**Provided text:**
%%

Not all little girls are equal, yanno.

Posted by: Snarkammando at July 17, 2013 06:01 PM

I'm sorry, my friend, but the *master* baiters and hustlers of this administration and their minions want anything but an honest conversation about skin color. They want the bullhorn all to themselves. They flogged this dead horse (It's dead, Jim!) until it rose as the zombie persecution that won't die, and they are not about to let their monster tap dance "Puttin' on the Ritz" down the memory hole until it's been drained of every drop of political ooze...."For the Children"!

Posted by: DL Sly at July 17, 2013 06:15 PM

I'm sorry, my friend, but the *master* baiters and hustlers of this administration and their minions want anything but an honest conversation about skin color. They want the bullhorn all to themselves.

Hence this post, which (though few will ever read it), took a long time to write. I do what I can.

Vox clamantis... and all that :p

Posted by: Cass at July 17, 2013 06:21 PM

There's also the developing story that Martin was profiling Zimmerman as a gay prowler, that Martin made it all the way home before coming back out to confront Zimmerman, and that the beating that got Martin killed was basically a purported gay-bashing engendered by rage and sexual panic.

%%

**Dataset entries:**
%%

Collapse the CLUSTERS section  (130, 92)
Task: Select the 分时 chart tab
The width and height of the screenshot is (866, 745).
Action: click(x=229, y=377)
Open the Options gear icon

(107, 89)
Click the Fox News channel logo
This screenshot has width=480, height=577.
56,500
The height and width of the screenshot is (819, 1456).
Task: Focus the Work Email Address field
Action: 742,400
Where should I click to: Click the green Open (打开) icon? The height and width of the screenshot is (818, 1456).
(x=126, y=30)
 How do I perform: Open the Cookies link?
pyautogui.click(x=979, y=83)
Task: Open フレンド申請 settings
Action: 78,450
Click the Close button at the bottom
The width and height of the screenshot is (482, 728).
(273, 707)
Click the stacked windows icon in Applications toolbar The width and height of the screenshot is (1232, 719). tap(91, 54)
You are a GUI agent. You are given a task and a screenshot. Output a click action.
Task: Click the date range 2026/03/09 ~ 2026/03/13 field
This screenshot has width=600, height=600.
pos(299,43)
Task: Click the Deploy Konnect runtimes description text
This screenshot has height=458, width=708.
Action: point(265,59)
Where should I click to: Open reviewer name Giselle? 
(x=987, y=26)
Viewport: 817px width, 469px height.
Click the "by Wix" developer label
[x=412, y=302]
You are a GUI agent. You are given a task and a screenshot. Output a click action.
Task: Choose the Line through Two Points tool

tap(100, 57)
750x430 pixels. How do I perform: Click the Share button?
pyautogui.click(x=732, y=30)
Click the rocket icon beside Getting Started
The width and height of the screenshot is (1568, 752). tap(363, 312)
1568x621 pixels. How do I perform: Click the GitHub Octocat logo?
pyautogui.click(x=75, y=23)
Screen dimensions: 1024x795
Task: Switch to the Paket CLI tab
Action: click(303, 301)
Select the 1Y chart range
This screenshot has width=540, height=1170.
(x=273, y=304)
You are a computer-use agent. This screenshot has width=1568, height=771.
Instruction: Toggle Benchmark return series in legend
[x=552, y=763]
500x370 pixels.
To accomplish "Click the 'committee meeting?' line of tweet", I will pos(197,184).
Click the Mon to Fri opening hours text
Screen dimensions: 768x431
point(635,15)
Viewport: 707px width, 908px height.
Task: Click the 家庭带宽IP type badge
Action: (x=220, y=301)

%%

**Assigned task 1:**
In the comment thread, who posted the comment at 06:15 PM on July 17, 2013?
**Assigned task 2:**
Please proceed with the comment thread on skin color and the Martin and Zimmerman case, continuing from its last sentence.

**Result 1:**
DL Sly

**Result 2:**
Posted by: Texan99 at July 17, 2013 08:15 PM

A nice lady that I used to work with was an African American. Her son, 18 years old in 2011, was shot riding an old beat-up bike back home at 10 or 11 pm at night, because a gang drug war was raging in the east side of my city, and a couple of AA Gang Bangers wanted that old bike, and shot the lady's son.
He managed to crawl up on someone' porch, they called 911, and the ambulance and cops got there. The cops thought he was a gang guy, and interrogated him while the paramedics were treating him, prior to a drive to the hospital. He wasn't a gang member, because he's too stubborn to have anyone tell him what to do.
He recovered, and is fine now. Where is the justice for him? What are the hapless police supposed to do, if the perps are AA? Turn their heads?
The overwhelming number of victims of black crime by poorly socialized young men are.....African Americans. Where is the justice, protection and the rule of law for them, if we decide we should "look the other way" and black youth crime?

The lady in the apartment community where George Zimmerman was on Neighborhood Watch, that had been victimized by a home invasion, whose perp description was similar to Trayvon Martin, was.....an African American. Where was justice, the law, and protection for her?

Posted by: Don Brouhaha at July 17, 2013 08:23 PM


Posted by: Texan99 at July 17, 2013 09:28 PM

Hi Cass,
Yes, the race baiters are doing their worst, and the MSM is buying it all . . . or worse, are actually singing the chorus.
I still do not believe for a moment that people are inherently more violent or prone to criminal activity because of the color of their skin. This is a classic example of assuming causing due to statistical correlation. Blacks are much more likely to grow up in poorer socio-economic circumstances, and vastly more likely to be living in high crime areas (especially in Northeast and upper Midwest.
> I am quite sure that it is life experience, not inherited genes that are determining these outcomes.

Hi Dan,
Your anecdote illustrates my point perfectly.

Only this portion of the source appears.